- **EXCERTO SELECIONADO**:
Apoio de 375 mil euros ao Festival Square aprovado pela AM de Braga com críticas do Chega e PS

A aprovação do apoio municipal de 375 mil euros para a realização do Festival Square colocou a herança da Braga 25 – Capital Portuguesa da Cultura, no centro do debate político na passada sexta-feira em sede de reunião da Assembleia Municipal de Braga.
O investimento público na iniciativa que regressa à cidade em 2027 mereceu críticas por parte da oposição, que questiona o retorno prático do evento. Destinada a ligar Braga aos vários países do espaço atlântico e a criar oportunidades para os criadores locais através de uma plataforma internacional de circulação artística, o apoio à realização do festival foi aprovado por 32 votos a favor (PSD, CDS-PP, PPM, Amar e Servir Braga e presidentes de Junta), com 31 abstenções (PS, CDU, Iniciativa Liberal e presidentes de Junta) e contrários dos quatro deputados municipais do Chega.
A deputada municipal do partido, Mónica Lopes, manifestou uma oposição contrária à atribuição deste apoio financeiro, sustentando a sua crítica nos dados oficiais do Relatório de Atividades e Contas de 2025 da Faz Cultura. A eleita pelo Chega apontou ainda que foram 516 bilhetes pagos, num festival “que hoje se propõe que seja financiado em 365 mil euros”.
Mónica Lopes fez as contar e apontou que o investimento representa uma “quantia de 707 euros em subsidiação municipal por cada bilhete vendido”, criticando a ausência de um “único indicador de sucesso da primeira edição”, e a não definição de metas e de critérios de avaliação para a próxima.
As críticas ao legado do ano que Braga foi Capital Portuguesa da Cultura estenderam-se também à bancada do PS. O deputado João Nogueira justificou abstenção do seu partido sublinhando que “não foi em vão que o Partido Socialista criticou Braga 25, Capital Portuguesa da Cultura”. Na perspetiva do eleito socialista, o evento pecou por um conjunto de ações, atividades e propostas realizadas “que não tiveram impacto rigorosamente nenhum”.
Classificando a dotação como “um investimento muito grande, tendo em conta os números de 2025”, expressou reservas quanto à capacidade de atração de público para a próxima edição, afirmando duvidar que, em 2027, o concelho consiga ter as salas cheias com a participação ativa e o envolvimento direto dos cidadãos locais.

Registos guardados
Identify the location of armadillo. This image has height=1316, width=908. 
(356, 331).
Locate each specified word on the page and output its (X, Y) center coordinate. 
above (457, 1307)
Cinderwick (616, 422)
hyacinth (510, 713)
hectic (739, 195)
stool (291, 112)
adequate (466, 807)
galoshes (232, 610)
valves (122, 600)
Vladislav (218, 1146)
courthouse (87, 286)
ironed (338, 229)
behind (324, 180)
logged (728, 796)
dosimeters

- **LISTA DE TAREFAS**:
- A) Segundo a notícia sobre o Festival Square, quantos votos a favor obteve o apoio municipal ao festival?
- B) Reescreva a notícia sobre o Festival Square em tudo desde "A deputada municipal" até "para a próxima.", trocando "bilhetes pagos" por "entradas pagas".
- C) Enumere os partidos e movimentos que, segundo a notícia sobre o Festival Square, votaram a favor do apoio.

- **AS SUAS RESPOSTAS**:
- A) O apoio foi aprovado por 32 votos a favor.

- B)
A deputada municipal do partido, Mónica Lopes, manifestou uma oposição contrária à atribuição deste apoio financeiro, sustentando a sua crítica nos dados oficiais do Relatório de Atividades e Contas de 2025 da Faz Cultura. A eleita pelo Chega apontou ainda que foram 516 entradas pagas, num festival “que hoje se propõe que seja financiado em 365 mil euros”.
Mónica Lopes fez as contar e apontou que o investimento representa uma “quantia de 707 euros em subsidiação municipal por cada bilhete vendido”, criticando a ausência de um “único indicador de sucesso da primeira edição”, e a não definição de metas e de critérios de avaliação para a próxima.

- C) PSD, CDS-PP, PPM, Amar e Servir Braga